Iron Ball Princess Emily
鉄球姫エミリー

 心せよ。気を抜くな。平静を保て。それからページを開くのだ。

 集英社スーパーダッシュ小説新人賞を受賞した八薙玉造の「鉄球姫エミリー」(集英社スーパーダッシュ文庫、667円)。とにかくすさまじい。繰り広げられる光景に誰もが目を見張り、肩をすくめてて背筋を凍えさせるだろう。

 常人なら1歩とて歩けない巨大な甲冑をまとった人々が、地を駆け空を跳び、壁を登り山野をめぐってはぶつかり合う。鉄球がうなり鉄槌が振り下ろされ、鉄矢が放たれ鉄槍が繰り出される。武器がひと振りされるたび、敵の肉がちぎれ内臓がえぐれ、肋骨がひしゃげ頭蓋骨が砕け、生命は血と肉と脳漿と臓物のカタマリへと形を変える。

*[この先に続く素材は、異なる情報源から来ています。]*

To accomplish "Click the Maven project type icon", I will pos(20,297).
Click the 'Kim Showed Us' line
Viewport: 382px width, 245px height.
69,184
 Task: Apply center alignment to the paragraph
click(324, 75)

 かくも残酷で、グロテスクなバトルを繰り広げる一方の主役はエミリー姫。ラゲーネン王国の第1王女として生まれ、跡取りとして育てられながらも、妾腹だったが故に本妻が王子を生んだ途端、脇へと追いやられ命すら危うくなる。

 弟から王位を簒奪する気などさらさらないと訴え、わずかな供を連れて田舎に隠居しても、位を継いで王となった王子の体力が弱いことを見た政治が、エミリー姫を放ってはおかなかった。王位簒奪の誘いをかけてエミリー姫の元へと密使を送る。それを見て病弱の王をもり立てる主流派も、エミリー姫の排除を企てる。

 かくしてエミリー姫の隠遁する居城へと、とてつもない戦闘能力を持った亡霊騎士たちが送り込まれる。その亡霊騎士たちがもう一方の主役。公爵家の娘だった少女と、仕えていた重騎士の息子が共に落剥した身を助け合いつつ、汚い暗殺者へと身を落としながらも、父祖の仇を撃つべく世界を流離っていた。

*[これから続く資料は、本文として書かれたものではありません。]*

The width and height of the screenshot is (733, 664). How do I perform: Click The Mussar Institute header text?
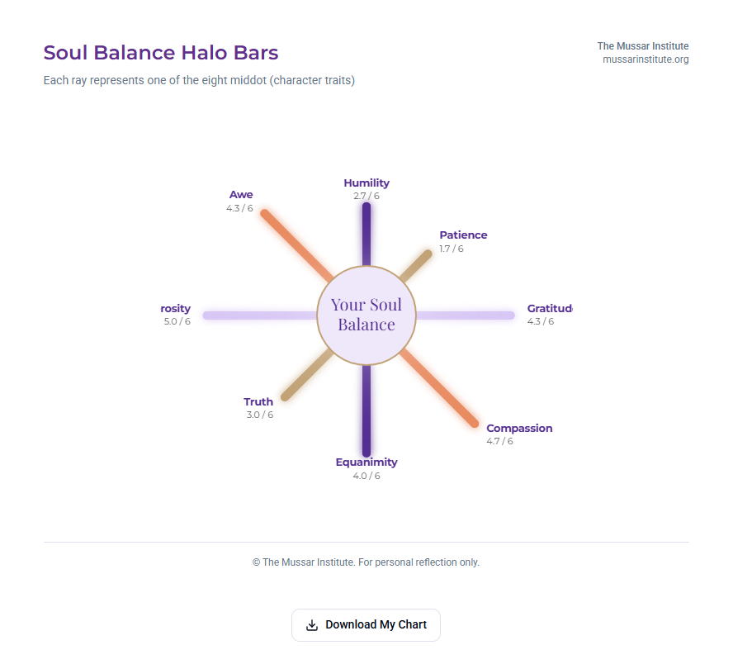click(643, 46)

 そして見つけたのが、仇ことエミリー姫に仕える老騎士マティアス。ここしかないとエミリー姫の居城へと乗り込んだ亡霊騎士たちと、エミリー姫たちとの間には当然ながら激しいバトルが起こり、そして人々は次々と潰れひしゃげた肉塊へと姿を変えていく。

 そんなはずがあるものか。表紙に描かれ口絵にも添えられたエミリー姫は実に可愛らしい。メイドの股間に顔をうずめるエミリー姫の姿から、おてんば姫がやんちゃな力で置かれた境遇を脱出しようとする、コミカルタッチの冒険ファンタジーだろうと、表紙に誘われ口絵をながめて、この物語を手にした人がそう思うのは当然だ。

 読み始めても冒頭から、エミリー姫は喋れば卑猥で乱暴な言葉を放つ、中年男のようなコミカルなキャラクターに描かれている。明るいお色気描写もふんだん。そしてそんなコミカルさの中に、主を慕う騎士の情が描かれ、理不尽な追求に苦しむエミリー姫たちが描かれる。

 幾度かの戦いを経て理解し合い、協力し合ってエミリー姫と亡霊騎士たちは、真の敵を討つべく都へと向かう。そんな物語が待っているに違いないと、期待して読んでいたらとんでもない方向へと引っ張られてしまい、緩んでいた心は激しく揺さぶられる。ひどければ衝撃にしばらく立ち直れないかもしれない。

 だから重ねて言う。心せよ! 気を抜くな! 平静を保て!

 読み終えて浮かぶのは、命を賭けて戦うとはどういうことなのか、といったシリアスでリアルなテーマだ。ライトノベル的な、あるいはコメディ的な予定調和とは徹底的に異なる、バイオレンスならではの残酷だけれど当然ともいえる熱く激しい地平へと読者は連れて行かれる。

 心痛むかもしれない。涙が嵐のように吹き出すかもしれない。けれどもそれがシリアス。それがリアル。命がかかった戦い故に起こり得る出来事から目をそらしてはいけない。もっともそらすことなど不可能だろう。描かれる非道で残酷な物語に少しでも触れた人ならば。

 重量級の甲冑と武器がすさまじい速度で交錯するバトルシーの激しさは、物語を読む目にもヘビーでスピーディーなシーンが浮かぶよう。新人らしからぬ緻密な描写力がキラリと光る。そして物語の残酷で悲しい展開は、慟哭を誘い憤りを浮かばせどうしてなんだ? と空しさに心溺れさせる。

 かつてない趣向。そしてかつてないヘビーウェイトな物語。超弩級の迫力と超絶的な描写力、超越的な展開力に刮目せよ。

 もし仮に、これで絵が天野喜孝だったら、そして版元が朝日ソノラマだったら誰もが夢枕獏であり、菊地秀行に続く伝奇バイオレンスの新鋭だと思ったかもしれない。それなのに登場したのは「集英社スーパーダッシュ文庫」。被うパッケージも愛らしい少女のイラストばかり。手に取り読み終えて誰もがライトノベルというカテゴリーが持つ、懐と間口の広さを強く感じることだろう。